The political problem begins here. Despite the April 1st court order, the prison administration maintained the system with the intercom. Abdeslam's lawyers therefore petitioned the court again to enforce the initial ruling, requesting a penalty payment. The presiding judge himself became irritated during the hearing, reminding everyone that the Ministry of Justice had the right to respect a court order. Information released on April 20th indicates that the state was finally ordered to ease visiting restrictions under penalty of a fine.
Why this case is causing outrage
Because this isn't just any prisoner. Salah Abdeslam is the only surviving member of the November 13th attacks. Seeing him obtain, even on a limited point, a favorable ruling against the state inevitably provokes anger among some members of the public and among the victims' families. This anger is understandable. Politically, the image is disastrous: the state appears incapable of maintaining a legally sound stance against France's most symbolic terrorist.
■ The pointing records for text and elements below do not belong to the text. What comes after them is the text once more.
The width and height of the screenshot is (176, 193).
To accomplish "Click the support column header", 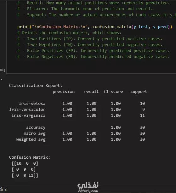I will point(139,92).
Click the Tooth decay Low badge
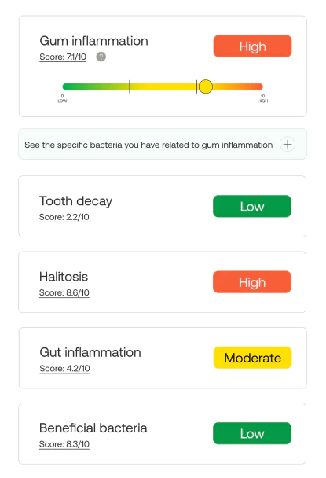Viewport: 326px width, 478px height. pos(252,206)
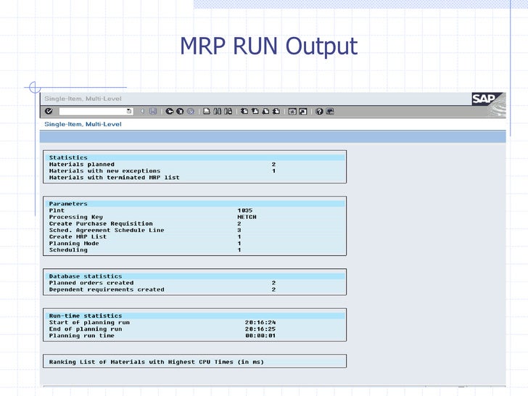Open Help via the question mark icon
Screen dimensions: 528x396
click(319, 111)
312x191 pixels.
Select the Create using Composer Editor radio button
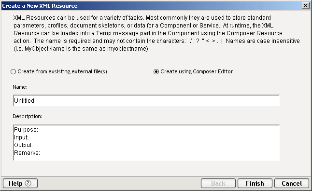pyautogui.click(x=156, y=71)
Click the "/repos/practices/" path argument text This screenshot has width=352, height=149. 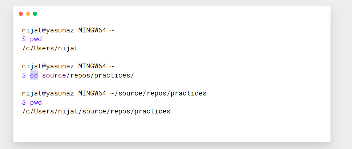pos(100,75)
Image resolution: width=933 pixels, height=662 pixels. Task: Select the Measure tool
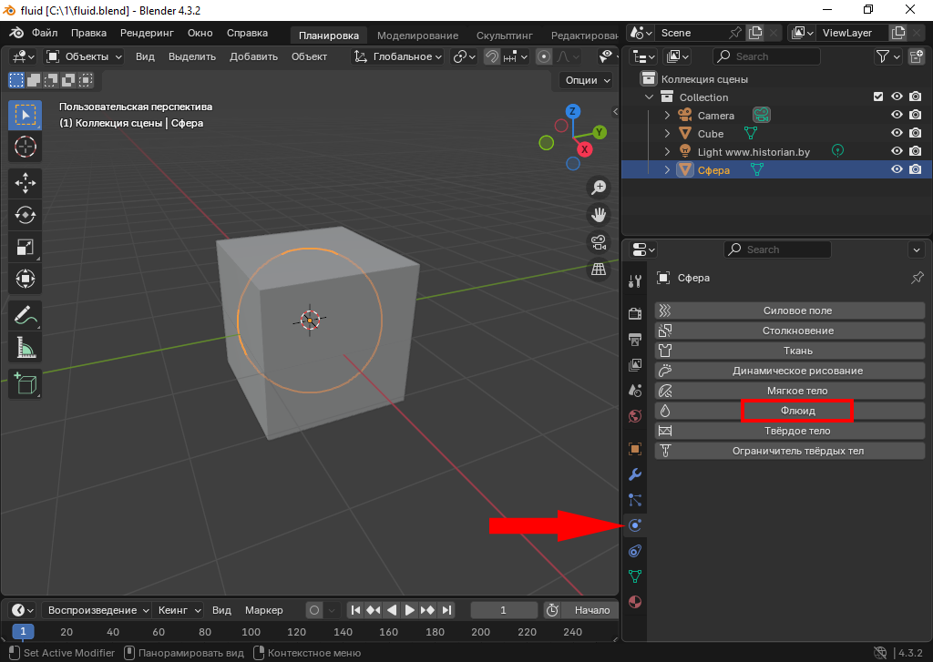click(25, 348)
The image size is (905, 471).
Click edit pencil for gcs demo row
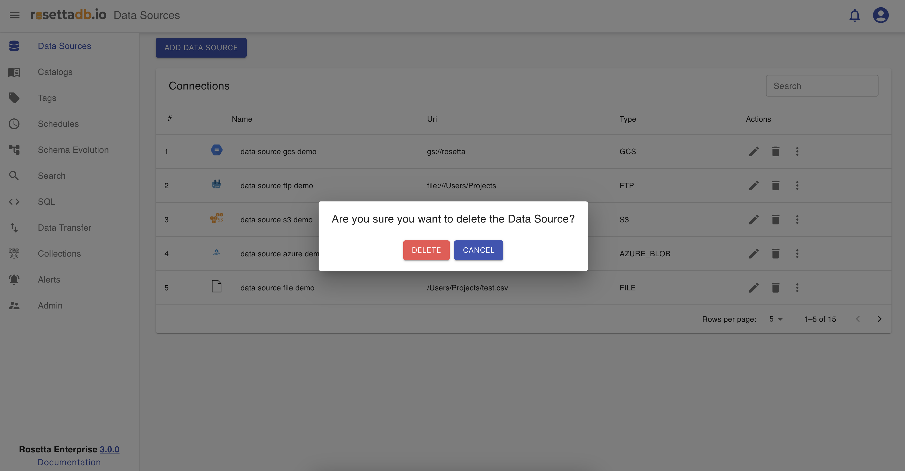pyautogui.click(x=754, y=151)
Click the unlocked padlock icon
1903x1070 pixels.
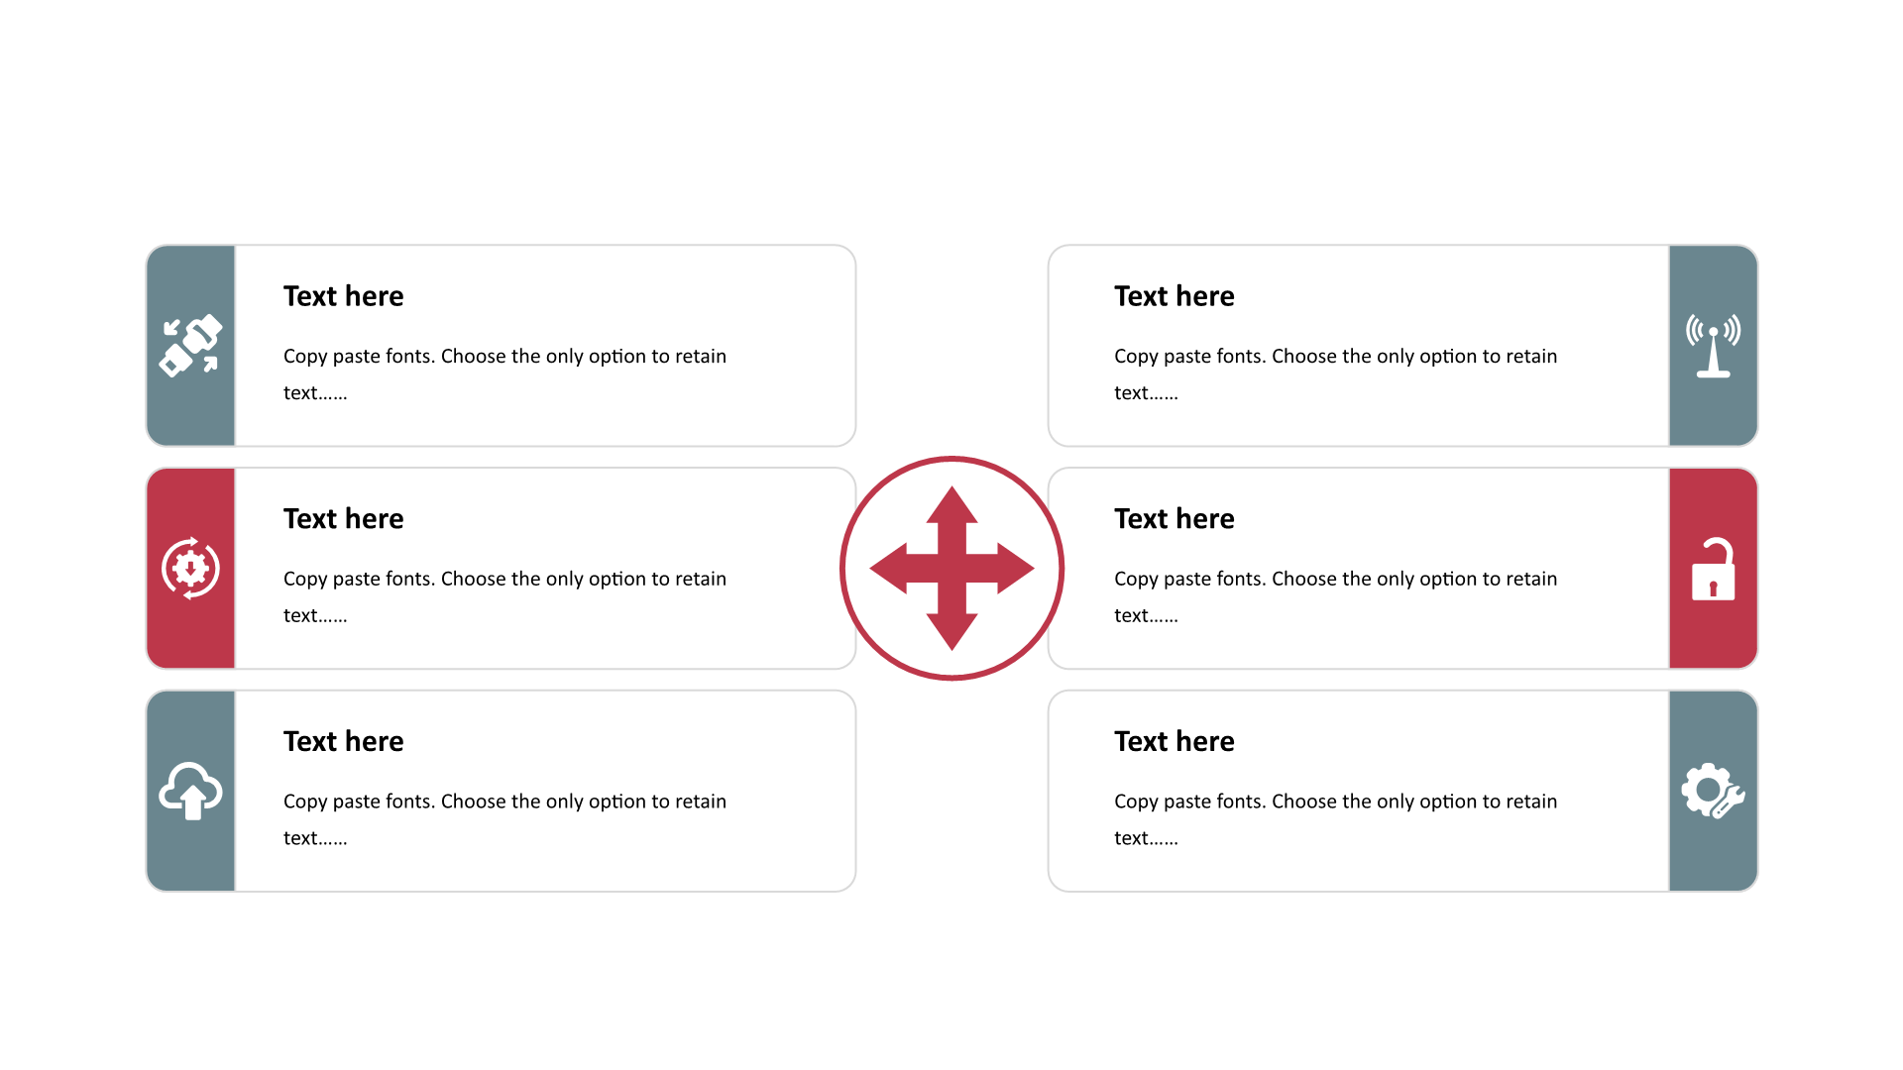point(1713,569)
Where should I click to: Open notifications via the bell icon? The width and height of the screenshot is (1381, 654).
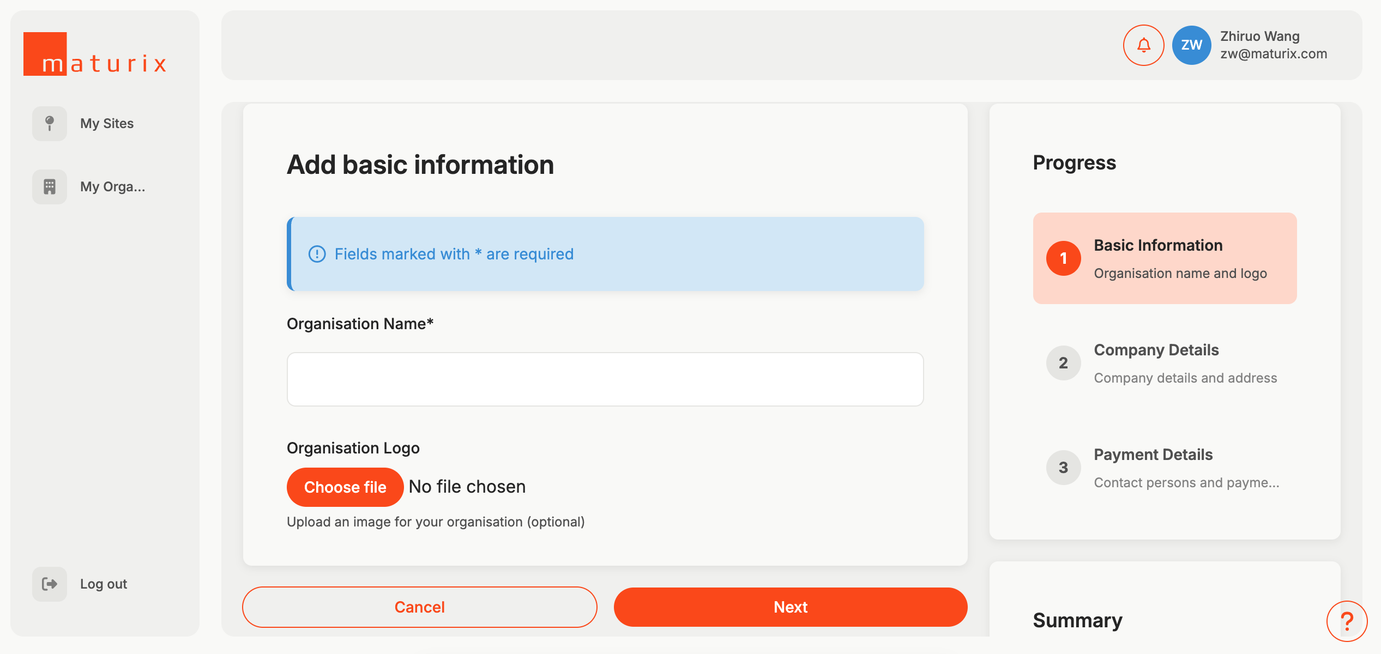tap(1143, 45)
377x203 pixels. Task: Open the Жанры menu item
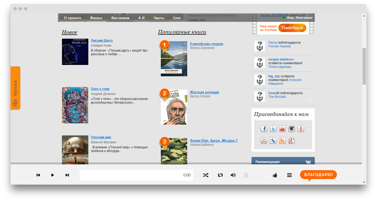(x=96, y=18)
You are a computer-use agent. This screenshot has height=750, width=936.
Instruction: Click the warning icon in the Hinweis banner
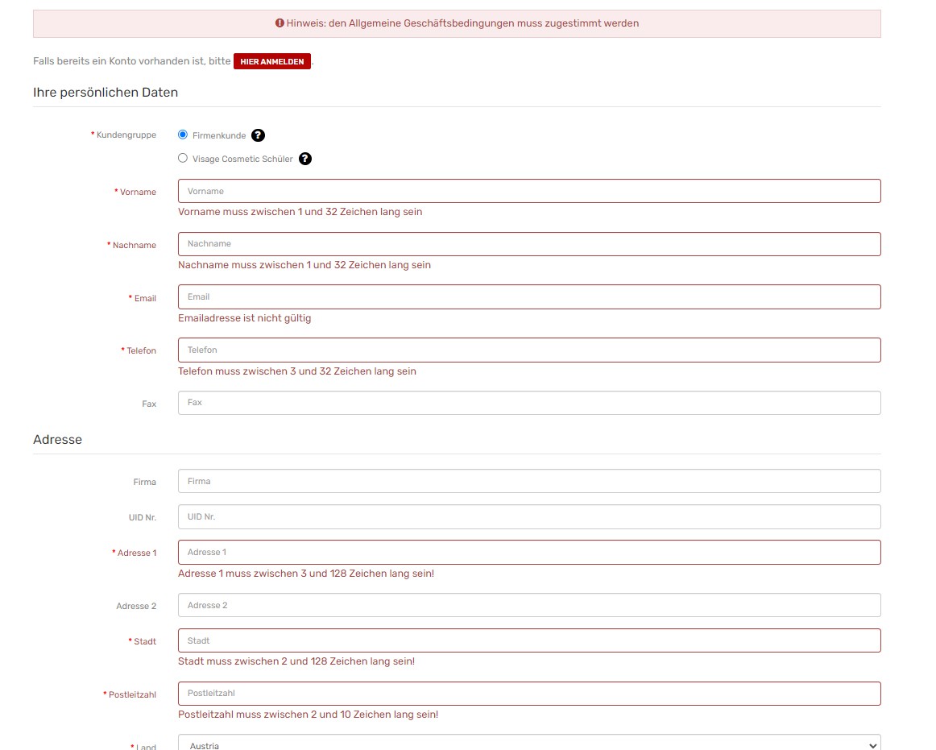280,23
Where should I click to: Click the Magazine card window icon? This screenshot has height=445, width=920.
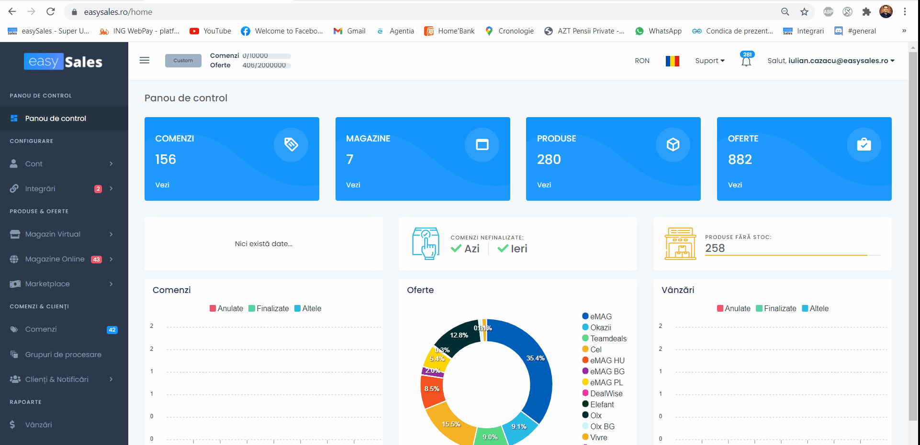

But the real shame isn't exactly what we think it is.
The real shame isn't that the law applies to Salah Abdeslam. In a state governed by the rule of law, even the worst criminal retains residual rights, and the judge oversees the administration. The real shame is that the state is being reminded of this rule in such a sensitive case, simply because it failed to construct a sufficiently reasoned, individualized, and defensible measure in court. In other words, the scandal lies in the administration losing on an issue where it knew it would be under intense scrutiny.
The latest arrests have further exacerbated the unease.
The case took an even more murky turn with the detention, on April 11, of relatives of Salah Abdeslam, including his mother and sister, as they were heading to the visiting room in Vendin-le-Vieil. They were released without being brought before an investigating judge, and the defense lawyers denounced a “dirty trick” intended to justify keeping the intercom system in place. At this stage, this accusation is a defense claim and not based on any established legal fact, but it adds to the sense of confusion and institutional manipulation.
A tiny legal victory, a massive symbolic disaster
We must therefore consider two truths together. First truth: the decision obviously does not exonerate anything, does not overturn his conviction, and does not end his isolation. Second truth: for the State, being ordered to comply, under penalty of a fine, with a ruling concerning the conditions of Salah Abdeslam's visits is a major political, administrative, and symbolic setback. The country will remember less the subtlety of the legal reasoning than this stark image: in the case of a November 13th terrorist, it is once again the State that has been reprimanded.